Nova regra federal exige transparência sobre divisão de valores entre plataforma, motorista e estabelecimento; medida já está em vigor
Os aplicativos de transporte e entrega de produtos passaram a ser obrigados a informar, de forma clara, como é composto o preço final cobrado dos usuários. A medida entrou em vigor nesta sexta-feira (24) e foi estabelecida pela Secretaria Nacional do Consumidor, vinculada ao Ministério da Justiça e Segurança Pública, com fiscalização nos estados por órgãos como o Procon-AM.
A nova regra determina que plataformas digitais apresentem, em cada transação, um quadro-resumo com informações detalhadas sobre o valor cobrado. Entre os dados obrigatórios estão o preço total pago pelo consumidor, a taxa de intermediação retida pela empresa, o valor destinado ao motorista ou entregador — incluindo gorjetas — e, no caso de entregas, a quantia repassada ao estabelecimento responsável pelo produto.
Antes da regulamentação, os aplicativos não eram obrigados a informar essa divisão, o que dificultava a compreensão sobre como os preços eram definidos.

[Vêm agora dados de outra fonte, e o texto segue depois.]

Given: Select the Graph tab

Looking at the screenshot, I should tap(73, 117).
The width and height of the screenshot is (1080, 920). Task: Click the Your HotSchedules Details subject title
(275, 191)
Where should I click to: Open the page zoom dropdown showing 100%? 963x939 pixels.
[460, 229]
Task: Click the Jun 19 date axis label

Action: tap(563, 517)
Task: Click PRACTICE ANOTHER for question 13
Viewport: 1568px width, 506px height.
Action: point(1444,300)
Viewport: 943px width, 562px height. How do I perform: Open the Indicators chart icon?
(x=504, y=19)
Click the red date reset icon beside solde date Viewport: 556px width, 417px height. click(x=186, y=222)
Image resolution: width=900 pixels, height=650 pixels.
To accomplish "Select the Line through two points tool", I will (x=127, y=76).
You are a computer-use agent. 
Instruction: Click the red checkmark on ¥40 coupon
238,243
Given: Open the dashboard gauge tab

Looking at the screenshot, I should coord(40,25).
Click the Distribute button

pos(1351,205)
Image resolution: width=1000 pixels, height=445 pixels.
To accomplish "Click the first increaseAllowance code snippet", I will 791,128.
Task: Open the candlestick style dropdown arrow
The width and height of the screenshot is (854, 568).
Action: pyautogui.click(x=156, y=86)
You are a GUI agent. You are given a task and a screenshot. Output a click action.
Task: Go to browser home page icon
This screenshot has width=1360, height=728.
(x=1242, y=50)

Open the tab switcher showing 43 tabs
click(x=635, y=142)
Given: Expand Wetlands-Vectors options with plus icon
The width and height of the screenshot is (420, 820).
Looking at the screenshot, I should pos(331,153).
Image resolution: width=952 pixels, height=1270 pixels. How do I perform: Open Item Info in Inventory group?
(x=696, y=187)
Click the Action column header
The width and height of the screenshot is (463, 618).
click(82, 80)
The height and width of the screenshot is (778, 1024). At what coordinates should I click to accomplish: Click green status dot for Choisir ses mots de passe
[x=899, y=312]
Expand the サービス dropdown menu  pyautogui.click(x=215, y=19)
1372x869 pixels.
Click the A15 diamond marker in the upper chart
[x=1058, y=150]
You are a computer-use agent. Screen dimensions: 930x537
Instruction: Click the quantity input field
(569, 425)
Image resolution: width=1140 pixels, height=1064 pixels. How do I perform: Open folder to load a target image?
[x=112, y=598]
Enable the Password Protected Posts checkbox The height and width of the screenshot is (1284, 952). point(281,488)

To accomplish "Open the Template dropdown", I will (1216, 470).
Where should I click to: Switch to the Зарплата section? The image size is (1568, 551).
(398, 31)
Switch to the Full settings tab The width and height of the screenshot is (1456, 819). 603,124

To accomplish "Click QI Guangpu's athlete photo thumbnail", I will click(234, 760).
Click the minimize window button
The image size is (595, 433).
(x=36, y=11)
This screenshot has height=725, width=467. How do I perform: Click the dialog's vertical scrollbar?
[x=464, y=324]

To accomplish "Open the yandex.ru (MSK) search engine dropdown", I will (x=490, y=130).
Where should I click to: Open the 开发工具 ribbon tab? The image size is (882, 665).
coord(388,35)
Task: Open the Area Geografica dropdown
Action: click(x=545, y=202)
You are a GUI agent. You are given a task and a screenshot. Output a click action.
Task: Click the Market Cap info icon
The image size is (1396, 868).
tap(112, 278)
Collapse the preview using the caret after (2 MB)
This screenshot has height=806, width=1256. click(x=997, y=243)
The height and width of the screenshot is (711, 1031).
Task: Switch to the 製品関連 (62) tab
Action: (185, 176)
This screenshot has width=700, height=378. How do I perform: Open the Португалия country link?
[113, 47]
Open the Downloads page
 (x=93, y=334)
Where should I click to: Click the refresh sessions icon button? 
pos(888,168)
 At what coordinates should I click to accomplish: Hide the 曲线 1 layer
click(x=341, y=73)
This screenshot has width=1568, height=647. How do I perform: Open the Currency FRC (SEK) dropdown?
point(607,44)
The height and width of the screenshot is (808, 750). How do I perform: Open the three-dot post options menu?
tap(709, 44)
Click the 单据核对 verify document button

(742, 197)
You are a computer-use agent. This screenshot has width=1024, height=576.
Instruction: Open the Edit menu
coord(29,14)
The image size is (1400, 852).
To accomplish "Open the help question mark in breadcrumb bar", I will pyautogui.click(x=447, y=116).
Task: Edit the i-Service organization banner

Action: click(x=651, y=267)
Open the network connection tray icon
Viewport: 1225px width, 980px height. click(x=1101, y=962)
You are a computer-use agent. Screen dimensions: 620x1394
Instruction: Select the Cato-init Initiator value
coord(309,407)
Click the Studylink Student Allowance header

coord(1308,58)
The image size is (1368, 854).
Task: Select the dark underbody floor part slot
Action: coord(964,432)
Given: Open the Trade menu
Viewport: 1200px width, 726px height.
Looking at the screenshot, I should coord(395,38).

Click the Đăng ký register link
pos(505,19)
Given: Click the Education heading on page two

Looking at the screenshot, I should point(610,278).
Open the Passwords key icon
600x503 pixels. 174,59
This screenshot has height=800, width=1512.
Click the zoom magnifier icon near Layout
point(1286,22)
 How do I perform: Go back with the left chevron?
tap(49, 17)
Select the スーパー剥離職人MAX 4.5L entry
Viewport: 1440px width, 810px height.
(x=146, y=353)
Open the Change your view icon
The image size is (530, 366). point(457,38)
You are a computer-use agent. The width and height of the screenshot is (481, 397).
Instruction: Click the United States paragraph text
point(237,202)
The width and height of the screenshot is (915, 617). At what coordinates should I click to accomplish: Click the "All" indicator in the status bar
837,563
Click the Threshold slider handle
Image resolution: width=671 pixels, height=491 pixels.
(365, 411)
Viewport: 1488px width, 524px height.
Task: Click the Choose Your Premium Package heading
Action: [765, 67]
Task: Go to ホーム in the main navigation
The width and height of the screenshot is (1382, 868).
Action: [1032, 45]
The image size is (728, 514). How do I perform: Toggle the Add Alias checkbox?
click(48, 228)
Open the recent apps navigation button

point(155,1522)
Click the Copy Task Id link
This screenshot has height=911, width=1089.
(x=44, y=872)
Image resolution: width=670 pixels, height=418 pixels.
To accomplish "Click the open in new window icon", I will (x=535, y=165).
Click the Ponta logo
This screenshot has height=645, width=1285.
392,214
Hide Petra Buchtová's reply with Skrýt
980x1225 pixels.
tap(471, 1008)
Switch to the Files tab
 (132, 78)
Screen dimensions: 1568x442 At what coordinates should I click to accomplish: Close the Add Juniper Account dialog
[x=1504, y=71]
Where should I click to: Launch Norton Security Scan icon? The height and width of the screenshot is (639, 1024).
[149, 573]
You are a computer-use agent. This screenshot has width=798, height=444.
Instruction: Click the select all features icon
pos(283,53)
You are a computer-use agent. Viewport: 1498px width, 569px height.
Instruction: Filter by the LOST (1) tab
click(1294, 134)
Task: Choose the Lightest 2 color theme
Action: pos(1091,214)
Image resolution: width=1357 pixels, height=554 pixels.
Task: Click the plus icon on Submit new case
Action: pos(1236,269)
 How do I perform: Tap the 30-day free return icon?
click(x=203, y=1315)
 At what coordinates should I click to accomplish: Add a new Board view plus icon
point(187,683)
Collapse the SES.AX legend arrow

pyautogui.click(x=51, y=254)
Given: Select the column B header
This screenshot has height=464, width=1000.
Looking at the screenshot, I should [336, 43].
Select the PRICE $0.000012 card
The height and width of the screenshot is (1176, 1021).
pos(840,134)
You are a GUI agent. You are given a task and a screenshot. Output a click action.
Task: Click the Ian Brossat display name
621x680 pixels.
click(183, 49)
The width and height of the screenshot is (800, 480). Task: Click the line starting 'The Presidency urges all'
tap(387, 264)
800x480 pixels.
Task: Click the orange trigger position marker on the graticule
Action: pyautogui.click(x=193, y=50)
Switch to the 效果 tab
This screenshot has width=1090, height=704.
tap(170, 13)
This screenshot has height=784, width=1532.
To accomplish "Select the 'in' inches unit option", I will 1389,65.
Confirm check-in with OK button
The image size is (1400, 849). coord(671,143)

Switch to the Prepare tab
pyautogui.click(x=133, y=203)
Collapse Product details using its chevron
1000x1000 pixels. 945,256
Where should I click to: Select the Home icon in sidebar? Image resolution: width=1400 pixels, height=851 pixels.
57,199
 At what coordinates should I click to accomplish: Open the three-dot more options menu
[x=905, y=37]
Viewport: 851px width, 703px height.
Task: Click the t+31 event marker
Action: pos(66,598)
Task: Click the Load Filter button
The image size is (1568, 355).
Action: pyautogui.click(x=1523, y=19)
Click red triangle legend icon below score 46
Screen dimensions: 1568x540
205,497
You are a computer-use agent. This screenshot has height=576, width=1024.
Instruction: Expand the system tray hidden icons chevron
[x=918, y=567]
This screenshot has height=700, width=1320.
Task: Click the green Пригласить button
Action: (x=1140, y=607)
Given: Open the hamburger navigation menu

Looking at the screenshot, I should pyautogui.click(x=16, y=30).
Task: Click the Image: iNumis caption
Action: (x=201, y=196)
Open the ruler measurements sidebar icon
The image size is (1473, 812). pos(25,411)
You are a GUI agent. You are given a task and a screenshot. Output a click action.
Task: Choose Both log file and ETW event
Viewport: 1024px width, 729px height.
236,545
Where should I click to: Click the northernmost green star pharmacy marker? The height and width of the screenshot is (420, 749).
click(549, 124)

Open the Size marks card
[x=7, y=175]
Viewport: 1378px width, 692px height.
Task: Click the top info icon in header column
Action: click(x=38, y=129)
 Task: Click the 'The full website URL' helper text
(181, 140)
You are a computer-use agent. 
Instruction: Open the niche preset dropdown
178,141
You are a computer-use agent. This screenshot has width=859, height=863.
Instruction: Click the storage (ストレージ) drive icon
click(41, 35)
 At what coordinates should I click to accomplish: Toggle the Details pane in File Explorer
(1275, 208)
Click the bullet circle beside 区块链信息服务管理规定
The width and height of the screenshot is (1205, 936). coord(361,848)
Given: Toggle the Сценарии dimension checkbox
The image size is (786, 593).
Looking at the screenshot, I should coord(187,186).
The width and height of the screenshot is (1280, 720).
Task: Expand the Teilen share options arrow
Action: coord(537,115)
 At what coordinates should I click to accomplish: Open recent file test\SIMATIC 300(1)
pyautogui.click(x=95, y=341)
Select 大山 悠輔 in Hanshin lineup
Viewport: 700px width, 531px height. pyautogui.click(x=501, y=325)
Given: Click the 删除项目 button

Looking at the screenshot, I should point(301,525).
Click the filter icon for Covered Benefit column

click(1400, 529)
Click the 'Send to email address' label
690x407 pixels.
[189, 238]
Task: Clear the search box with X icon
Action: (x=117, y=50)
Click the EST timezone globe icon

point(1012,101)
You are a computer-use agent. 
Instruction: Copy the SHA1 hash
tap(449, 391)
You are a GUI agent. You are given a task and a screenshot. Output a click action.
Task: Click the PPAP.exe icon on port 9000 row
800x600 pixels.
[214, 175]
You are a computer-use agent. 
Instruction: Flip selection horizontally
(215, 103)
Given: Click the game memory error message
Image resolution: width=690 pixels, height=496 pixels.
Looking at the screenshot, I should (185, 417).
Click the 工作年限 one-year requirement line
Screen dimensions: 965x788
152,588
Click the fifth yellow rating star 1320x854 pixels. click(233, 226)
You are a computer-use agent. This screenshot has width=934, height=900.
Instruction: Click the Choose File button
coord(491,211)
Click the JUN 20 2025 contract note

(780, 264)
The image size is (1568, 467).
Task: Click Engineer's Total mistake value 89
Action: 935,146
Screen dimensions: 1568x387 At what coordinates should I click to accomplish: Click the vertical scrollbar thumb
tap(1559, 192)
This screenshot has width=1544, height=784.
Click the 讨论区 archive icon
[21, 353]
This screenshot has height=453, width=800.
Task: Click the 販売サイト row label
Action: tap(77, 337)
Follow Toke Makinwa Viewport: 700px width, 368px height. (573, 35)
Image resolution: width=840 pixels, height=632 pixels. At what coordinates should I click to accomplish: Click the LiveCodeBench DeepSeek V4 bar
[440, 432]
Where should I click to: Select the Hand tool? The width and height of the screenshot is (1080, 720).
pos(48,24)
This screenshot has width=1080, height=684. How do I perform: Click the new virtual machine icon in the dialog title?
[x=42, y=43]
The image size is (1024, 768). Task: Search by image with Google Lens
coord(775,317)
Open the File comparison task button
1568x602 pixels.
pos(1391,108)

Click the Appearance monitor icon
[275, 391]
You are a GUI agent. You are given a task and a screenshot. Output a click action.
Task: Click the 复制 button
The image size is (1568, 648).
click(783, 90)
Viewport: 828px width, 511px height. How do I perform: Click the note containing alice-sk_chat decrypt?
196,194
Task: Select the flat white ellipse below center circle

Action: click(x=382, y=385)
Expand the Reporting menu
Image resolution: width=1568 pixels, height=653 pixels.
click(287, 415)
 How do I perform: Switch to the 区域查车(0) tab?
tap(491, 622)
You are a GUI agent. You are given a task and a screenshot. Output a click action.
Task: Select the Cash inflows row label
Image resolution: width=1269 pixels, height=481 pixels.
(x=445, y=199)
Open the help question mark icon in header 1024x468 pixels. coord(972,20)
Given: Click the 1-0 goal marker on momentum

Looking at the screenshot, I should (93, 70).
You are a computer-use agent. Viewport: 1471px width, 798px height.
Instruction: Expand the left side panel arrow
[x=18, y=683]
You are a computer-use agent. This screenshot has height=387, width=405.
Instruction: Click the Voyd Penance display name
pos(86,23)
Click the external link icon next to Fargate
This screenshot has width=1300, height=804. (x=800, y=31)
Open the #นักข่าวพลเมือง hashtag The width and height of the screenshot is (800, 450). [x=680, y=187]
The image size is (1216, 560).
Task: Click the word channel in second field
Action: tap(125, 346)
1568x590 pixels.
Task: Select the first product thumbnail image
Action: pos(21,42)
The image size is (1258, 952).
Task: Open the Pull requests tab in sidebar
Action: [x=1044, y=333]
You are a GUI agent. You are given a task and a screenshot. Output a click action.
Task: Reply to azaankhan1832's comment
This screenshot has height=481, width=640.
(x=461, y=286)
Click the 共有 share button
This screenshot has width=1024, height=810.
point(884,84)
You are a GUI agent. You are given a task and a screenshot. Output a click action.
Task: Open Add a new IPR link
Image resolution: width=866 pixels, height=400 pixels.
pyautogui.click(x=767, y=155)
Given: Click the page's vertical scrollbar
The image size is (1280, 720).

Com a mudança, o objetivo é reduzir a assimetria de informações e garantir maior transparência nas relações de consumo mediadas por plataformas digitais.
A medida está alinhada ao artigo 6º do Código de Defesa do Consumidor, que assegura ao usuário o direito à informação adequada, clara e ostensiva sobre os serviços contratados.
Segundo o diretor-presidente do Procon-AM, Jalil Fraxe, a nova exigência fortalece a confiança nas relações de consumo. Ele destaca que o consumidor passa a ter mais autonomia para entender os custos envolvidos e tomar decisões mais conscientes ao utilizar os serviços.
As empresas tiveram prazo de 30 dias, a partir da publicação da portaria em março, para adaptar seus sistemas às novas exigências. O descumprimento pode resultar em penalidades previstas na legislação, como aplicação de multas e até suspensão das atividades.
A regulamentação ocorre em um cenário de crescimento acelerado do uso de aplicativos de mobilidade e delivery, ampliando a necessidade de regras mais claras para garantir equilíbrio e transparência entre empresas, prestadores de serviço e consumidores.